#### Lesetext

Der erfahrene Endspielbuchleser wird sicher einige der klassischen Beispiele wiedererkennen. Mir war zum Beispiel die Endspielstellung aus der Partie Petrosjan-Keres, Moskau 1951 bekannt, in der Weiß am Königsflügel 4 Bauern gegen drei von Schwarz besaß und Paul Keres eine modellhafte Verteidigung bis zum wohlverdienten Remis schaffte. Dabei hat er, wie der Autor in seiner Einleitung zu diesem Kapitel gut verdeutlicht, mit f7, g6, h5 eine ideale Auffangstellung kreiert und konnte ganz klassisch auf dem Weg zum weißen Freibauern viele Bauern tauschen, ein Prinzip, das mir auch schon einige Remisen eingebracht hat.


Keres baut den Wellenbrecher

Neben solchen Klassikern analysiert der Autor aber auch viele unbekannte Partiefragmente, die teils zeigen, wie man mit genauem Spiel remisiert, aber auch, wie Ungenauigkeiten ausgenutzt werden können. Weniger erfahrene Endspiellernende werden dabei vielleicht überrascht sein, dass selbst bekannte Spieler immer wieder am Verteidigen haltbarer Endspiele gescheitert sind und auch die Gewinnverfahren nicht so einfach am Brett gefunden werden können, was die Arbeit am Turmendspiel zu einer wichtigen praktischen Komponente macht.
Bei Endspielen mit Bauernschwächen sieht es ähnlich aus. Hier ist der große Klassiker das Endspiel aus der Partie Flohr-Vidmar, Nottingham 1936, die schon in zahlreichen Büchern dargestellt wurde. Schwarz hatte dort ein hängendes Bauernpaar auf c6 und d5, bei dem sich ein weißer Turm auf c5 eingenistet hat und den schwarzen Turm auf c8 zur Verteidigung des c6 zwang. In der Folge hat Weiß die schwarzen Figuren erst passiv gehalten und dann wunderbar die Stellungen geöffnet, um an beiden Flügeln spielen zu können. Dies hat letztlich die schwarze Verteidigung überlastet.

########
#### Auflistung

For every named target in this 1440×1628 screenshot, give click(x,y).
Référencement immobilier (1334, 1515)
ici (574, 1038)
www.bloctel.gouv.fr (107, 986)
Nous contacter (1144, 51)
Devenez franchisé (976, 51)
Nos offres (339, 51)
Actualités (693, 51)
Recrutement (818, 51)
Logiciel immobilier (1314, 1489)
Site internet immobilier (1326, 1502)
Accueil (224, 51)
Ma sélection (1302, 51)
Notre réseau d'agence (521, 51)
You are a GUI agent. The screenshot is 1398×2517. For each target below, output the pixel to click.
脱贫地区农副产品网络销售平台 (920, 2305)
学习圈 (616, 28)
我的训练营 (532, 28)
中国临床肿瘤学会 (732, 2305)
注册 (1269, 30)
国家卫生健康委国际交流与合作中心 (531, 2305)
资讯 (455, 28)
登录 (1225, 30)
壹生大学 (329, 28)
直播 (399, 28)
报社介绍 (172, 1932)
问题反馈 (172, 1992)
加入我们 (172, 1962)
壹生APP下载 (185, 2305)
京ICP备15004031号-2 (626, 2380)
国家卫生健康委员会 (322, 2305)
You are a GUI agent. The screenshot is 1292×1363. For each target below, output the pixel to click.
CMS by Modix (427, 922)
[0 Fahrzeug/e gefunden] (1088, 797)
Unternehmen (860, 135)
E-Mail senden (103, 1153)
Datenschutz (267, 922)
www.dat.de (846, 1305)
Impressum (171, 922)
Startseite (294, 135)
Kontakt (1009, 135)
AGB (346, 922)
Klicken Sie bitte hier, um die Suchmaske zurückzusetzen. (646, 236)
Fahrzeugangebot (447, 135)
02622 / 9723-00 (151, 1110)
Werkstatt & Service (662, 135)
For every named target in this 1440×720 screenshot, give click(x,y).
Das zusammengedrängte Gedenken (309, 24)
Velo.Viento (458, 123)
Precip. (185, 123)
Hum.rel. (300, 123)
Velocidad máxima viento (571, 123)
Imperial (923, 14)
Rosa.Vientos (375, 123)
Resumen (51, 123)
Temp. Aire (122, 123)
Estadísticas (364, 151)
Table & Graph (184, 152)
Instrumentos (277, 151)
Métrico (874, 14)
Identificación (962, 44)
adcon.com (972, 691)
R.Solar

########

Schreibe den Text über das Buch zu Turmendspielen im Anschluss an seinen letzten Satz weiter.

Ich habe dieses Beispiel sicherlich schon in etlichen Trainingseinheiten verschiedenen Schülern vorgestellt und mit ihnen analysiert, bin aber immer noch von Salo Flohrs Technik absolut begeistert und denke, dass die in diesem Endspiel genutzten Motive das Verständnis eines jeden Schachspielers vergrößern können.

Ein Meister des Turmendspiels: Salo Flohr! (Foto: Harry Pot, The Dutch National Archives/ Wikicommons)

Bei GM Grivas gibt es als Ergänzung aber noch viele weitere Beispiele zu diesem Themenkomplex, wodurch man die Feinheiten noch besser verinnerlichen kann. Zusätzlich finde ich es auch nützlich, viele der Beispiele gegen einen Trainingspartner oder ein Computerprogramm auszuspielen.

Daneben gibt es aber auch einige weitere Endspiele zu bestaunen. Der Autor behandelt neben weiteren haltbaren Endspielen mit unterschiedlichem Material auch einige praxisfernere Endspiele wie zum Beispiel den Kampf eines Turms gegen drei Bauern, zeigt aber auch ein paar Doppelturmendspiele, die noch mehr Dynamik bedeuten können. Wenn man all diese Beispiele wirklich verstanden hat und praktisch anwenden kann, sollte das absolut ausreichen, um die eigenen Ergebnisse in diesem Bereich deutlich zu verbessern.

Insgesamt ist dies ein sehr nützliches Werkzeug zur Erlangung der Meisterschaft im Turmendspiel. Manchmal hätte ich mir zwar mehr oder genauere Erklärungen gewünscht, dennoch denke ich, dass es ab einer DWZ von 1700 nützlich sein kann, sich dem komplexen Thema der Turmendspiele mit diesem Buch zu stellen. Vor allem die große Zahl an tollen Beispielen hat mir sehr zugesagt!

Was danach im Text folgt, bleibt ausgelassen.